◆ **MATERIAL PROVIDED**
::::::

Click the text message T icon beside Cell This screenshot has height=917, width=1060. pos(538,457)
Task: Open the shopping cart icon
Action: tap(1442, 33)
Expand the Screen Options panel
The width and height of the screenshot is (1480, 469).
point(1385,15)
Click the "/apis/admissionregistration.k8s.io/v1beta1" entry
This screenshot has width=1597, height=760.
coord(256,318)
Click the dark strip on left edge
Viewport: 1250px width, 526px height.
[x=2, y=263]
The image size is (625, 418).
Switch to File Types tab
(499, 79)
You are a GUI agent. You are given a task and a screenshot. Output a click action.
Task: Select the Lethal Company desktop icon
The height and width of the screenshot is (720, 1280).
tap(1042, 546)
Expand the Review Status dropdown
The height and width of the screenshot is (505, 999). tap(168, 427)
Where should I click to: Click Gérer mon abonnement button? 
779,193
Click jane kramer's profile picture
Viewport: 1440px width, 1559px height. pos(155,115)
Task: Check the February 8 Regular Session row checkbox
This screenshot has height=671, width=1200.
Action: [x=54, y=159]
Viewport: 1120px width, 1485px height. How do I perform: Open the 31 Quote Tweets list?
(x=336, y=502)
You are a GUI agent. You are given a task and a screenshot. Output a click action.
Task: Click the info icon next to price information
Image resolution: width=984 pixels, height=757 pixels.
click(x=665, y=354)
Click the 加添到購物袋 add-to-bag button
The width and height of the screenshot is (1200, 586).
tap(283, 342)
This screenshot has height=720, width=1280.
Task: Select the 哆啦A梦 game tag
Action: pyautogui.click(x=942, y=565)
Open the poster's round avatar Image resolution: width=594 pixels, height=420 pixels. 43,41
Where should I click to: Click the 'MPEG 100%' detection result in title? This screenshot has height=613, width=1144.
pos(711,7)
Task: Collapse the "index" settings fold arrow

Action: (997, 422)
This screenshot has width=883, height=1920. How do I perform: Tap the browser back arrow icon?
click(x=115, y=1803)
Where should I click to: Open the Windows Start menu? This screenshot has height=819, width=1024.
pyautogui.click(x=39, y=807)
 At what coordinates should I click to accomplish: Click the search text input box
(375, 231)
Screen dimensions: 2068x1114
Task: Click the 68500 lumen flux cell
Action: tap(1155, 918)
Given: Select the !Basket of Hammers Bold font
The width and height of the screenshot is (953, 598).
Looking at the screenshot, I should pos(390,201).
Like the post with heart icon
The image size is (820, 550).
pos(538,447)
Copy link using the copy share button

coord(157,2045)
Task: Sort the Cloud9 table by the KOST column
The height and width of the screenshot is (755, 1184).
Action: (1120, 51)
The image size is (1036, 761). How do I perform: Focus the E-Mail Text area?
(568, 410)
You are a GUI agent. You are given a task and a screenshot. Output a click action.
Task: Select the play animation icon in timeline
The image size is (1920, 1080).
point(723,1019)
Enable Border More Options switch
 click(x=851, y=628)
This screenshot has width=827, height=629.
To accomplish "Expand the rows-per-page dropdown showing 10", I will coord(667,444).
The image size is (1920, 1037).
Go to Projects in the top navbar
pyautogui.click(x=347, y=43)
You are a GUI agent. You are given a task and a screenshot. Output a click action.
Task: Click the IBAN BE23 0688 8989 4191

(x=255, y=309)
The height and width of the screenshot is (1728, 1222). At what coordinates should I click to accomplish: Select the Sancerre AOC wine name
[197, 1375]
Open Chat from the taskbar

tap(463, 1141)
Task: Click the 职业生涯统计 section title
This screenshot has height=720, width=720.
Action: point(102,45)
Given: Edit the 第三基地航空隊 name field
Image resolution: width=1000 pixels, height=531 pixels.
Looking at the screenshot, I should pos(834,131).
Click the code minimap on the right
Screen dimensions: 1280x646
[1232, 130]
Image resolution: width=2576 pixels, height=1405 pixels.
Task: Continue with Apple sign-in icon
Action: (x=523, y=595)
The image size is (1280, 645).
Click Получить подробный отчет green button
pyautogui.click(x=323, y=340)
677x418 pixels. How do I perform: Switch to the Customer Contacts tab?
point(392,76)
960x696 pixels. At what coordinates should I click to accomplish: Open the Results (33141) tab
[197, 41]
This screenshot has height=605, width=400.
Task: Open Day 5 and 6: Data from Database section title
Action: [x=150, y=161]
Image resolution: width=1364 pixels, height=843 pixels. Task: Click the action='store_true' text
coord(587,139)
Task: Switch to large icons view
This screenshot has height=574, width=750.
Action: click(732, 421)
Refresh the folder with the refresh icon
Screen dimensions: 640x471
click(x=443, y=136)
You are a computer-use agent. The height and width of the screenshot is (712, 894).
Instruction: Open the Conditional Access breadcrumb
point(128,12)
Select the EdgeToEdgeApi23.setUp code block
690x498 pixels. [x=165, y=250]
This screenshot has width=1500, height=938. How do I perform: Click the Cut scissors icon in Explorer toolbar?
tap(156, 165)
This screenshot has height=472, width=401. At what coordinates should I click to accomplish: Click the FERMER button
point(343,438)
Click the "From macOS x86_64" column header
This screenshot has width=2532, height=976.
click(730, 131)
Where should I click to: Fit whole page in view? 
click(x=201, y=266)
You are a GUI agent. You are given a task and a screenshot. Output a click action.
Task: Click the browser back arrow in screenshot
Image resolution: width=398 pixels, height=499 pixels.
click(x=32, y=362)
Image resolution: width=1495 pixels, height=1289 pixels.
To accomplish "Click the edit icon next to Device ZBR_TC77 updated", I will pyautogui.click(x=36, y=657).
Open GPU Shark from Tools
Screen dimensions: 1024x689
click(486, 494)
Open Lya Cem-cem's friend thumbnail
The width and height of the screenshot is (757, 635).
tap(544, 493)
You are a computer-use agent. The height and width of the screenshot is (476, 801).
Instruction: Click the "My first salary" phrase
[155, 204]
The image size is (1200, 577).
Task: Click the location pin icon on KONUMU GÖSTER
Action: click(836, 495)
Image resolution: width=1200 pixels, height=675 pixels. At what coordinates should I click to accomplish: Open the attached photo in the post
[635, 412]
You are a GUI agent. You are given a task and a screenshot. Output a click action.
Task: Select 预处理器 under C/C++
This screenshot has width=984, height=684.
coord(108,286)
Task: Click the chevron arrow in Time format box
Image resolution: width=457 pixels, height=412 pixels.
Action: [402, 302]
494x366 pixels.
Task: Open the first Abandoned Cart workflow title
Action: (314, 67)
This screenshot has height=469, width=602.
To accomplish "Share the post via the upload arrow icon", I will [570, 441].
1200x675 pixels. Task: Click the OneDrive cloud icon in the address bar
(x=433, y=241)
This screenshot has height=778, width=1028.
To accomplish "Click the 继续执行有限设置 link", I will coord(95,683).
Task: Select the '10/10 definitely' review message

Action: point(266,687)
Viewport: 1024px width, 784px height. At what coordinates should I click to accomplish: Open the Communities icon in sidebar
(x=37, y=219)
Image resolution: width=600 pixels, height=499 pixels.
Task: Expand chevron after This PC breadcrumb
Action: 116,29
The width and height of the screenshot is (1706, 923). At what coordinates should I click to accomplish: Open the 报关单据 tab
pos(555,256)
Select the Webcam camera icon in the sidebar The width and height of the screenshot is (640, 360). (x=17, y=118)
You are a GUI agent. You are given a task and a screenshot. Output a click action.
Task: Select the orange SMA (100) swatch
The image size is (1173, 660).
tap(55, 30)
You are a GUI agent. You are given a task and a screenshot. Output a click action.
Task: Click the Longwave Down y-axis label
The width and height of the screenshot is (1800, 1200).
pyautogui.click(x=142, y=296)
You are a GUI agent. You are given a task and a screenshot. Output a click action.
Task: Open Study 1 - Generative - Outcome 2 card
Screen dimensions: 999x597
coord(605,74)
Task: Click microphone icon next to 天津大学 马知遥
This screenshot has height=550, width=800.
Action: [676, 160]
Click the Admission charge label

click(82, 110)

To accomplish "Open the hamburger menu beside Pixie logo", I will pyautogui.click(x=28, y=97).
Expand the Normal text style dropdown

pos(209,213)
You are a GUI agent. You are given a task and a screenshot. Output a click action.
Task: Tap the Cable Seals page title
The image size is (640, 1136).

::::::

Which lines of the material above hold the string "computer"? Pull them out.

You are a computer-use agent. The height and width of the screenshot is (712, 894).
You are a computer-use agent. The height and width of the screenshot is (476, 801).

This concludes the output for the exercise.